*Task requirements*
Copy the part that opens with the line containing "For every named" and closes with the line containing "Privacy Policy (643, 2441)", replacing "Conditions" with "Treatments" and leaving all else unchanged.

— START OF Dataset records —

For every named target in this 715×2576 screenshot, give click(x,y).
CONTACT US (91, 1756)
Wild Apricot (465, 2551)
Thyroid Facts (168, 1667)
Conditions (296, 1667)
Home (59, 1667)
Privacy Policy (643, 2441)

— END OF Dataset records —
— START OF Dataset records —

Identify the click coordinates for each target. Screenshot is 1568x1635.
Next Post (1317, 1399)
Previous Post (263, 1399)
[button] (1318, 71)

— END OF Dataset records —

*Correct result*
For every named target in this 715×2576 screenshot, give click(x,y).
CONTACT US (91, 1756)
Wild Apricot (465, 2551)
Thyroid Facts (168, 1667)
Treatments (296, 1667)
Home (59, 1667)
Privacy Policy (643, 2441)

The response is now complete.